Thursday, January 07, 2010

Re-opening windows

Last month, Metaplace.com, the site that drew me away from the MMORF project, announced their closure. Not of the whole company, mind, but of the portion in which I was an alpha/beta tester for the last two years. I won't get into my thoughts about that here, as I've written some of them elsewhere. Instead, I'll say a bit about what that means for my free time, as spare as it is...

I'm currently planning on reviving the MMORF project. The whole point of MMORF still stands -- to see if I can write an engine that could run an MMO. But more generally, a generic engine that can be used to implement any genre, and style -- the only common thread would be users connecting to a virtual world and interacting with it and others.

This is what Metaplace provided, in a sense; they wrote the backend which MMORF strives to be, with a full interface for others to create their own worlds. This isn't what MMORF was going for, exactly, but it was enough to distract me for two years, to get a feel for the kind of flexibility that would be needed in an engine to support any kind of game someone could come up with. It gave insight into the kinds of APIs that were needed, the protocols a working system might use, and the scripting that would be needed.

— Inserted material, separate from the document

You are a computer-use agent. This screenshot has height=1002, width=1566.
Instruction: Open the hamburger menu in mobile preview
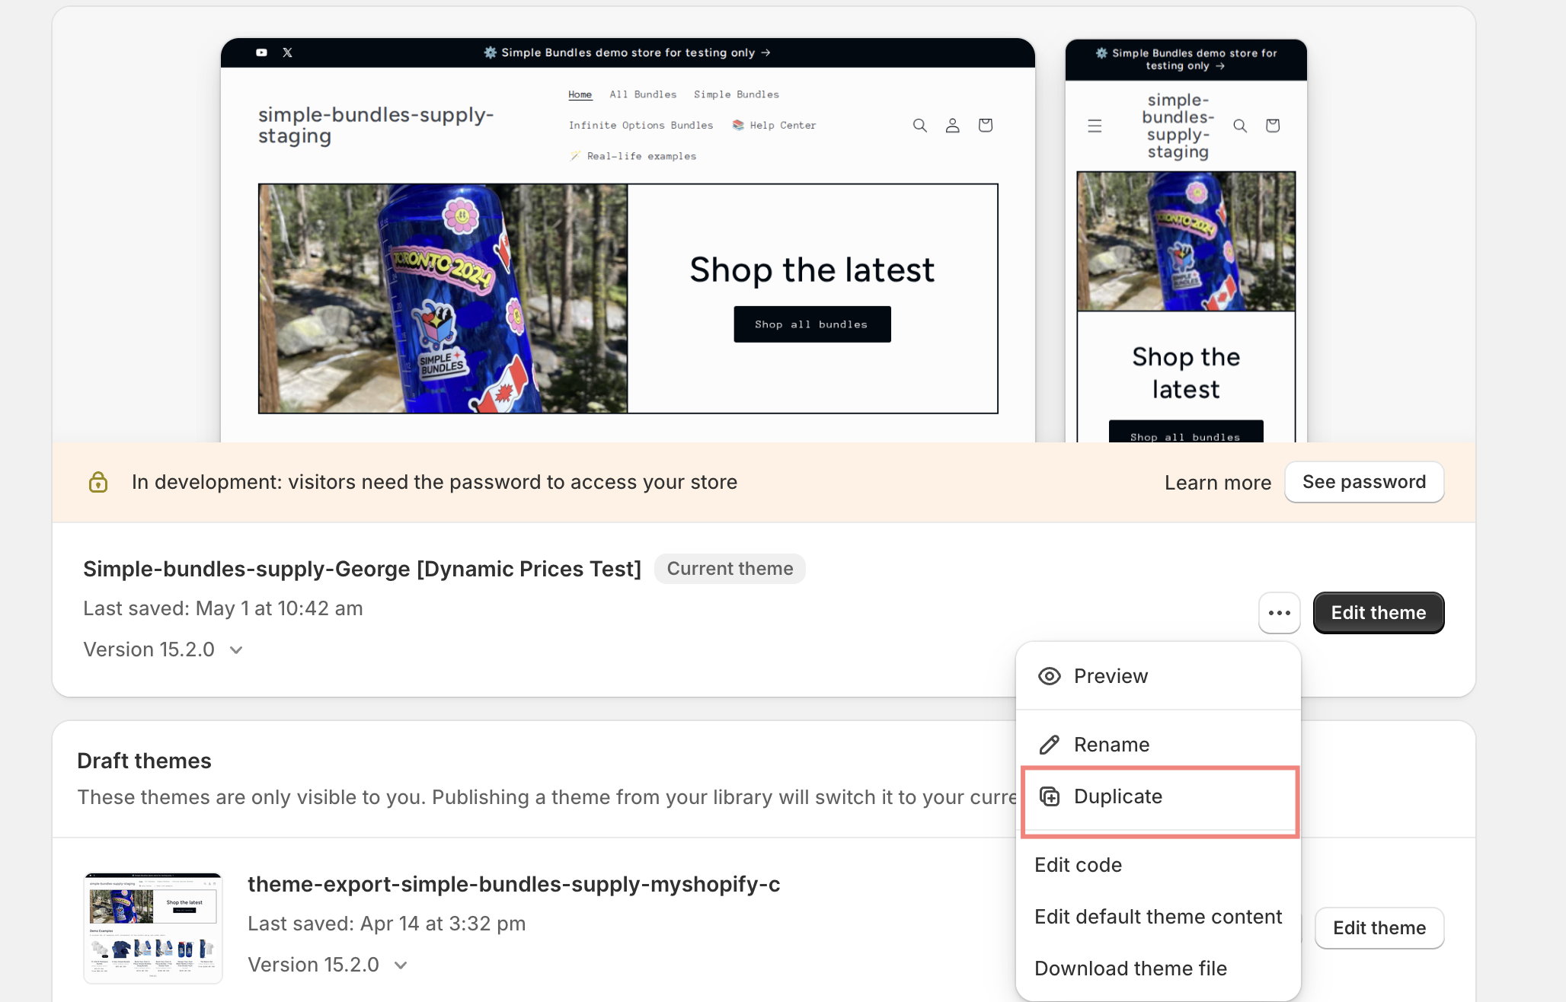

Now that I'm thinking back to the MMORF project, the direction has changed; no longer am I looking to be the content developer, but the backend developer. As previous posts here started discuss, the various pieces that one needs to make, basically, a Metaplace-like system, sans the UGC portion. It was never my intent with MMORF to provide easy-to-use tools for the average joe to make their own world; I had always pictured it as something a more advanced designer/programmer would use to create their world, offline and behind the scenes, instead of right there in the same client as one uses to connect and play.

I'm going to go back and read all of my previous posts, now, to see where my thinking was going and where it left off. Let's see where this project takes me now!